Другое очевидно полезное свойство – способность усваивать крахмал. Он расщепляется ферментом амилазой, активность которой растет с возрастом. В геноме шимпанзе имеются две копии гена амилазы, а среди людей – от двух до пятнадцати (Perry et al., 2007). Чем больше копий, тем лучше усваивается крахмал. Закономерно, что у земледельцев – европейцев и японцев – и собирателей клубней – танзанийских хадза – в среднем по семь копий гена у человека, а у охотников – центральноафриканских пигмеев-мбути и их соседей биака – и скотоводов – восточноафриканских датога и сибирских якутов – только по пять. Действие отбора очевидно.
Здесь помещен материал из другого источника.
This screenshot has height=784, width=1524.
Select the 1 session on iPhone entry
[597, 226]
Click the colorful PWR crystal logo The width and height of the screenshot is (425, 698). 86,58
Примеры можно продолжать, но, кажется, этого хватит. Мы меняемся, мы эволюционируем. Культура не вывела человека из-под действия отбора, а просто поставила перед ним новые задачи.
Тема будущего всегда привлекала людей. Всем хочется знать, что нас ждет завтра. То ли это будет цветущий рай земной, то ли планету накроет черной мглой Апокалипсис. Чаще фантасты представляют развитие техники и общества: космические корабли и телепортаторы, возврат к феодальным королевствам или торжество коммунизма. Гораздо реже речь идет о самих людях. Так, конечно, привычнее и спокойнее. Люди – они и есть люди. Чего уж там, если даже инопланетяне в большинстве случаев хоть и зеленые, но человечки. Если пошерстить фантастику, то в подавляющем большинстве случаев жители будущего ничем не отличаются от нас, разве что стройные и красивые либо, напротив, коренастые и одичавше-замшелые.